Name Type Description Default
encoding Dict[str, str]

mapping to special tokens

required
model_special_tokens Optional[List[str]]

special tokens that the model was trained on

None

decode(text_encoded_list, encode_decode_mappings_list, predictions_encoded_list)

decodes list of text_encoded and predictions_encoded using encode_decode_mappings

Examples:

text_list, predictions_list = decode(
    text_encoded_list=["an[NEWLINE] example"],
    encode_decode_mappings_list=[[(2, "\n", "[NEWLINE]")]]),
    predictions_encoded_list=[[{"char_start": "12", "char_end": "19", "token": "example", "tag": "TAG"}]]
)
# text_list = ["an\n example"]
# predictions_list = [[{"char_start": "4", "char_end": "11", "token": "example", "tag": "TAG"}]]

Parameters:

Name Type Description Default
text_encoded_list List[str]

encoded text

required
encode_decode_mappings_list List[EncodeDecodeMappings]
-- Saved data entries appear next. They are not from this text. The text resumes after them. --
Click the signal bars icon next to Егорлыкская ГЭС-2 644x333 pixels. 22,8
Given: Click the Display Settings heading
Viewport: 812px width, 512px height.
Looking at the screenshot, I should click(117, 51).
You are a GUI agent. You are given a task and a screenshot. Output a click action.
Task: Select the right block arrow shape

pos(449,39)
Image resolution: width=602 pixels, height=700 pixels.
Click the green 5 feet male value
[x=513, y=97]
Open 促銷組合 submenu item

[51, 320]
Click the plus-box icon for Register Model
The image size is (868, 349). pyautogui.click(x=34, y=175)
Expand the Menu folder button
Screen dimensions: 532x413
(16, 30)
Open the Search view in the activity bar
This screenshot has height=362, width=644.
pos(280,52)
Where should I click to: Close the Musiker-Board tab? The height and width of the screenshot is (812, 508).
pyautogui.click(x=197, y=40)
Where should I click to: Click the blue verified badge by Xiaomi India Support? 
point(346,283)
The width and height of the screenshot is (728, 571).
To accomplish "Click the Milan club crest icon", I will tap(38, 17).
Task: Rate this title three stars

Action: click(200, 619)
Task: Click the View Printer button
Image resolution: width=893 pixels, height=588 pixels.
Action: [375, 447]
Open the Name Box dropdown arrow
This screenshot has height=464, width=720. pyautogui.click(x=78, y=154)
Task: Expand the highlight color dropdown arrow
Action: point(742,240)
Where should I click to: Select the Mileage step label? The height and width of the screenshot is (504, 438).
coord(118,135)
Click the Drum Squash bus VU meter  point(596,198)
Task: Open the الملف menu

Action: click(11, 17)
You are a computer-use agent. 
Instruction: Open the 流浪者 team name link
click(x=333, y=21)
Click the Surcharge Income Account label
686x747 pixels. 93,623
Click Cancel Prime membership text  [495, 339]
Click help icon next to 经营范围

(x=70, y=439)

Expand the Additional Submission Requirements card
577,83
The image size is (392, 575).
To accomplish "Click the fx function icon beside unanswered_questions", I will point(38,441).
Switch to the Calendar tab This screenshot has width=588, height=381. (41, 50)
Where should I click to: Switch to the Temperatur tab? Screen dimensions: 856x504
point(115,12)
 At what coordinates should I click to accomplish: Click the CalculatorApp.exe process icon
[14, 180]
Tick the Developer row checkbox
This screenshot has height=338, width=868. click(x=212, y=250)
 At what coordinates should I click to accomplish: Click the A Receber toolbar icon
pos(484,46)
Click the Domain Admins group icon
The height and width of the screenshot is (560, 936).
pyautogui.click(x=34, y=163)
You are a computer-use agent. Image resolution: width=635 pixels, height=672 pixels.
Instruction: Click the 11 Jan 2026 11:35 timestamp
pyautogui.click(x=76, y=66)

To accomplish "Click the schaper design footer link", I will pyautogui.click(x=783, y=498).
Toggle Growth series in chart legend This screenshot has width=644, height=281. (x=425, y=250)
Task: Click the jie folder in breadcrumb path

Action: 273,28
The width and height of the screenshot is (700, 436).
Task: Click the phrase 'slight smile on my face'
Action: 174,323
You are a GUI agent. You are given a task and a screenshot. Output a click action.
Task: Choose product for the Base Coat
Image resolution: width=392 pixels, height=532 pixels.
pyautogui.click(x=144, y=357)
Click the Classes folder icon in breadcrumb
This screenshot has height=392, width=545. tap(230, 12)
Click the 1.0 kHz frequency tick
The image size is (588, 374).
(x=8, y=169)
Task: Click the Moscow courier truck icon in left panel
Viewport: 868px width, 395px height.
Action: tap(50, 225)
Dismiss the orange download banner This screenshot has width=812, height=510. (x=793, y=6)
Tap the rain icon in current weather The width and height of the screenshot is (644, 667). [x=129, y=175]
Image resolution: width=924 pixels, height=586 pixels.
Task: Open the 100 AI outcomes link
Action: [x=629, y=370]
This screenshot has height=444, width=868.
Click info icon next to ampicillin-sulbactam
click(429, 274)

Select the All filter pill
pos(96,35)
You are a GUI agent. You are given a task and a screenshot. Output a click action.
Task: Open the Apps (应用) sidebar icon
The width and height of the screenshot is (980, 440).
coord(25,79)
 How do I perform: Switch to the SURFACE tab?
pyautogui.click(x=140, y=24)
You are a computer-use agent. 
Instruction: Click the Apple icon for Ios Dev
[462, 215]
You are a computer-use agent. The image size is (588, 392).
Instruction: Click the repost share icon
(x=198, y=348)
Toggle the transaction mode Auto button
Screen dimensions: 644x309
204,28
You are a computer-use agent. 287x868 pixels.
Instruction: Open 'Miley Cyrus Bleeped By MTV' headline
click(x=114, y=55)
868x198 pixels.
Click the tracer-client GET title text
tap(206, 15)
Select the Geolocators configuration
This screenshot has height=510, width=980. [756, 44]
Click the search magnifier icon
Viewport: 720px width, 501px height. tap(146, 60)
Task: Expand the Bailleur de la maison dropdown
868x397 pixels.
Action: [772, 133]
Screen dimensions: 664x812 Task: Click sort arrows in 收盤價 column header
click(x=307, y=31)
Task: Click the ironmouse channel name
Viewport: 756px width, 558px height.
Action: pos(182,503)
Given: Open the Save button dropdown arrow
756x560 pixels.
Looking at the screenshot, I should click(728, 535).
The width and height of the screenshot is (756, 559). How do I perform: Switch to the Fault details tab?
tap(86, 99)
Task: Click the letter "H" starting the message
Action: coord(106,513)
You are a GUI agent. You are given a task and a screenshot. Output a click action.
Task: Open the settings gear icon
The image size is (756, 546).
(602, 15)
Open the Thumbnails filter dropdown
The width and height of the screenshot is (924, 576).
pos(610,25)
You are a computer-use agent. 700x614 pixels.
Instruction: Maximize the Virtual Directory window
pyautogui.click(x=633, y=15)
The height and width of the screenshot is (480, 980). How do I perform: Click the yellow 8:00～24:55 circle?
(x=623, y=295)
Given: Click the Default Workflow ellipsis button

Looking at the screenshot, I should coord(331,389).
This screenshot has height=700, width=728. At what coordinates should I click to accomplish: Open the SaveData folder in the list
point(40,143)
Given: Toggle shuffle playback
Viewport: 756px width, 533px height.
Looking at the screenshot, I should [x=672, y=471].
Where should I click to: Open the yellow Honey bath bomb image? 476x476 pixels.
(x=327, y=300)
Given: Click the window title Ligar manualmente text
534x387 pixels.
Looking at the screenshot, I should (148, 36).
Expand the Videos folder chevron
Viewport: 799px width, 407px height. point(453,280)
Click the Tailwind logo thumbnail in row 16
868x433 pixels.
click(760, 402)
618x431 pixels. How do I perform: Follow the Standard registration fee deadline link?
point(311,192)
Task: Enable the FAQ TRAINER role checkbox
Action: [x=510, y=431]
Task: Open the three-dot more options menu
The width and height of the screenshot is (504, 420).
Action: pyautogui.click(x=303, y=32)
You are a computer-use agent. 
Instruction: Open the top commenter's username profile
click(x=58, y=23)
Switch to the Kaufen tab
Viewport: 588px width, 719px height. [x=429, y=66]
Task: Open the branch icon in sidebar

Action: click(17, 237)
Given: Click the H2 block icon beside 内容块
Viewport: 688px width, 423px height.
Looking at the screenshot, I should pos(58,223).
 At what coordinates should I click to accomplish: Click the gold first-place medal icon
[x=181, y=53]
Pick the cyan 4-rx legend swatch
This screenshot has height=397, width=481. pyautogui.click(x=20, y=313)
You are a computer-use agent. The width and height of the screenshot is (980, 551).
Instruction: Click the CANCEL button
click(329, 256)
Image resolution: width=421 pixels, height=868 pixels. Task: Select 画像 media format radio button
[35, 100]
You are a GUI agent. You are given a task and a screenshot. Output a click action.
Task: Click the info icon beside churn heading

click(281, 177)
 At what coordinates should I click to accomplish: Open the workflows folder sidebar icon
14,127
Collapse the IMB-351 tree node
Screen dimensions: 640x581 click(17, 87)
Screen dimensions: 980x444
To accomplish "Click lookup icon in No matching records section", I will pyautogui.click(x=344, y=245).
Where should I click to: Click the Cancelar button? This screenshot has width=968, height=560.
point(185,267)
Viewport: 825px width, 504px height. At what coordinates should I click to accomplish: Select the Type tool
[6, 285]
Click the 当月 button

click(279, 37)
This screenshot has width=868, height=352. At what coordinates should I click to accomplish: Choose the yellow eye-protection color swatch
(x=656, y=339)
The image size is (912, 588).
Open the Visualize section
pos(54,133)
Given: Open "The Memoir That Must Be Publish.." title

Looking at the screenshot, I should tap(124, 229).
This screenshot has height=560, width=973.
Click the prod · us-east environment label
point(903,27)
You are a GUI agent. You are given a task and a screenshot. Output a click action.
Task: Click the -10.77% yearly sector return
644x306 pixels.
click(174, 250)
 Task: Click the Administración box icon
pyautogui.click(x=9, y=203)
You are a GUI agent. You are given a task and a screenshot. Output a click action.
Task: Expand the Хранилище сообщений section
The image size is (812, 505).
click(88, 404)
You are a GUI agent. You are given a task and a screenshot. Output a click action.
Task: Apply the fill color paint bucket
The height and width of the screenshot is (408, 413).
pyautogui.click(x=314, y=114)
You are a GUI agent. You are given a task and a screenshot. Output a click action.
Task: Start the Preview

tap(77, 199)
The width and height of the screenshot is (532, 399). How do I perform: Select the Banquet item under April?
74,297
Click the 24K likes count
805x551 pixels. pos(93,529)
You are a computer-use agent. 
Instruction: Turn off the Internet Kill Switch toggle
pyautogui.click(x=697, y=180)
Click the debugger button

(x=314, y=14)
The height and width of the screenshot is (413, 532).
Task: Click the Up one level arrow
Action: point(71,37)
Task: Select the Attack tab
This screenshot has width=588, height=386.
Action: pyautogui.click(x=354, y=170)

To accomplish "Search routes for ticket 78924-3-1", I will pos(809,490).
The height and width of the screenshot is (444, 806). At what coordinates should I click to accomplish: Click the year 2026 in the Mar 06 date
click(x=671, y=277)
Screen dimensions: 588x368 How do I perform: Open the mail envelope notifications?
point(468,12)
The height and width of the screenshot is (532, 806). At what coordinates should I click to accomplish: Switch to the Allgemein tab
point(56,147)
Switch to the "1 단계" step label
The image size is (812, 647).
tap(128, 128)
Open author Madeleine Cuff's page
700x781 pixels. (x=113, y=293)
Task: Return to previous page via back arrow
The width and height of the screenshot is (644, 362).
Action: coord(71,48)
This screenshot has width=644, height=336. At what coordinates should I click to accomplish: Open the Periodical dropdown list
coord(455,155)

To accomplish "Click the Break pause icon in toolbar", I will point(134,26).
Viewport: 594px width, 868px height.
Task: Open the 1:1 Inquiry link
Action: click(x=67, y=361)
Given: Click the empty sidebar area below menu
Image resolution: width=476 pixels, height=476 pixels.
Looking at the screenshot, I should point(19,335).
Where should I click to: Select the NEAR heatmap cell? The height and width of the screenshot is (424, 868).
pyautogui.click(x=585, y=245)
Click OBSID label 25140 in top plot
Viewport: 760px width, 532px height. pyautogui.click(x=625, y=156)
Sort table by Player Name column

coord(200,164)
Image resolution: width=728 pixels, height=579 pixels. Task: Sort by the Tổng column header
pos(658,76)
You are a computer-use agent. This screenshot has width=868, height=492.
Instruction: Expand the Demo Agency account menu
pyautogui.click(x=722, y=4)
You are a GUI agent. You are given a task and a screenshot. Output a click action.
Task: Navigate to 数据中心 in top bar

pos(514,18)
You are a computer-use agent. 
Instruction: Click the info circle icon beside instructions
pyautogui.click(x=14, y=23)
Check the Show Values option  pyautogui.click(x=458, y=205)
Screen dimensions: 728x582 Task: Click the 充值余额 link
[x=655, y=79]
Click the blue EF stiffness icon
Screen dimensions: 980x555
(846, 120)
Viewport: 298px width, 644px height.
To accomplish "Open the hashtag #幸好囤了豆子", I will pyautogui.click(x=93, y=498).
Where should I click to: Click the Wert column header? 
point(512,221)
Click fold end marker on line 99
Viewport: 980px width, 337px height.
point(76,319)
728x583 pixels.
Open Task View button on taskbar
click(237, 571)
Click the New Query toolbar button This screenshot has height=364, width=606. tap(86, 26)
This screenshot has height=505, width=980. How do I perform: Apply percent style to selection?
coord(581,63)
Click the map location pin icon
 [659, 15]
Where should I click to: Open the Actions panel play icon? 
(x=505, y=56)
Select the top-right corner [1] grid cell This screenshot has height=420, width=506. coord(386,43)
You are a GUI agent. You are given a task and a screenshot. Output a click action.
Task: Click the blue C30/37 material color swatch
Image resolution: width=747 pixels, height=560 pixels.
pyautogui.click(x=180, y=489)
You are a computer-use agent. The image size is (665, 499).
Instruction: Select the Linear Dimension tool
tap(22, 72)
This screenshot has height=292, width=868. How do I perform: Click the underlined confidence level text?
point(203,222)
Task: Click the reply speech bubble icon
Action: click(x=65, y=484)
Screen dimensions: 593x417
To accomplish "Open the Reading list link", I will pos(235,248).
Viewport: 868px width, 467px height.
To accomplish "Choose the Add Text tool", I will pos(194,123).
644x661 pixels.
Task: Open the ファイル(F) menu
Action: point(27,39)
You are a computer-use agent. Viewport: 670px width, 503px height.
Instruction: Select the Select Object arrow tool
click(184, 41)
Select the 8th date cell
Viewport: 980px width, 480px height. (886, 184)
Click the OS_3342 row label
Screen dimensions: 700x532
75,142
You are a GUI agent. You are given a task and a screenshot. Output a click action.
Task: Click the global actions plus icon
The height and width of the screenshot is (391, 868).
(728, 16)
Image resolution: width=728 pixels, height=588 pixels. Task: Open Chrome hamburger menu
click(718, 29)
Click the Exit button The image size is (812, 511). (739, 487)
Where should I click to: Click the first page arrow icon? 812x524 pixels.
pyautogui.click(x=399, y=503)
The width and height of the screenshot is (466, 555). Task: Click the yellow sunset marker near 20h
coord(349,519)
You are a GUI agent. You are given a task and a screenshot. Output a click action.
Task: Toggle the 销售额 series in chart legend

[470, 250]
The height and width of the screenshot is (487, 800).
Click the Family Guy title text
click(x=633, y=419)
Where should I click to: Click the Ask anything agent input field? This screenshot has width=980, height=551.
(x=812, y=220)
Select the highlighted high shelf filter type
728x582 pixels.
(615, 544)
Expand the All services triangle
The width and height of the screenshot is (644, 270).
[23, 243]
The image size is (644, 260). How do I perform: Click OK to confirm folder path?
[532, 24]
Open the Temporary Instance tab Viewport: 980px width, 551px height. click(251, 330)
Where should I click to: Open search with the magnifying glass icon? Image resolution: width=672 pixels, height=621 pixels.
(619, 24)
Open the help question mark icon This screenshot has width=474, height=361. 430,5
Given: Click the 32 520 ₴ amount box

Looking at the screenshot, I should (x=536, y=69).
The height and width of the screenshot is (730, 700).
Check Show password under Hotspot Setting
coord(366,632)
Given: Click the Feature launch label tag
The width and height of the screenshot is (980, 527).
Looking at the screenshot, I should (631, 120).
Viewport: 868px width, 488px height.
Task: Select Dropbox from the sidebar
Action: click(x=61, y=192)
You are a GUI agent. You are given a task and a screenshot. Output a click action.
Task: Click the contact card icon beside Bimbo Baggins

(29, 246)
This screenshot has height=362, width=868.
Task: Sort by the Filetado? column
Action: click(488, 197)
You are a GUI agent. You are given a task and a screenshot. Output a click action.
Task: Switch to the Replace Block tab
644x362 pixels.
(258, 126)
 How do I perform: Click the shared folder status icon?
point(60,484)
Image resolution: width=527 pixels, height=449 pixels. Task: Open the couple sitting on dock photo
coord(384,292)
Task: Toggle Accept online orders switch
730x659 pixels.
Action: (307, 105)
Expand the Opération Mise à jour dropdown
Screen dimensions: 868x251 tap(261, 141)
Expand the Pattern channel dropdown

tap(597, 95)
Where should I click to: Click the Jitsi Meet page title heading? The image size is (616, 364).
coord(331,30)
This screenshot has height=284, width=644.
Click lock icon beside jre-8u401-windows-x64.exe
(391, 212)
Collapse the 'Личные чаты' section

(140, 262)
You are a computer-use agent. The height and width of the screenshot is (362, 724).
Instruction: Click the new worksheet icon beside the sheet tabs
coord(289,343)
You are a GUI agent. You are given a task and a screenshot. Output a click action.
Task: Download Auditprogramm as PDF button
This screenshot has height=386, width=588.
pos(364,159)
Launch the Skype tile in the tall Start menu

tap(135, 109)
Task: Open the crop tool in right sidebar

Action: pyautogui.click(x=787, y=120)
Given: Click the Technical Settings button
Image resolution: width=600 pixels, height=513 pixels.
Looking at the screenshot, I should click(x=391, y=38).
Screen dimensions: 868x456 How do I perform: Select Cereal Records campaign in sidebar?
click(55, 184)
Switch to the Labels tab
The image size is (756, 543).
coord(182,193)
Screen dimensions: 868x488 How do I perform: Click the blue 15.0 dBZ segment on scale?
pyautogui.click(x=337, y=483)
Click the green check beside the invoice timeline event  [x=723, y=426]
mappings (char_start, original token, encoded token)

required
predictions_encoded_list List[Predictions]

encoded predictions

required

Returns:

Name Type Description
text_list List[str]

original / decoded text

predictions_list List[Predictions]

original / decoded predictions

encode(text_list)

encodes list of text using self.encoding

Examples:

text_encoded_list, encode_decode_mappings_list = encode(text_list=["an\n example"])
# text_encoded_list           = ["an[NEWLINE] example"]
# encode_decode_mappings_list = [[(2, "\n", "[NEWLINE]")]]

Parameters:

Name Type Description Default
text_list List[str]

original text

required

Returns:

Name Type Description
text_encoded_list List[str]

encoded text

encode_decode_mappings_list List[EncodeDecodeMappings]

mappings (char_start, original token, encoded token)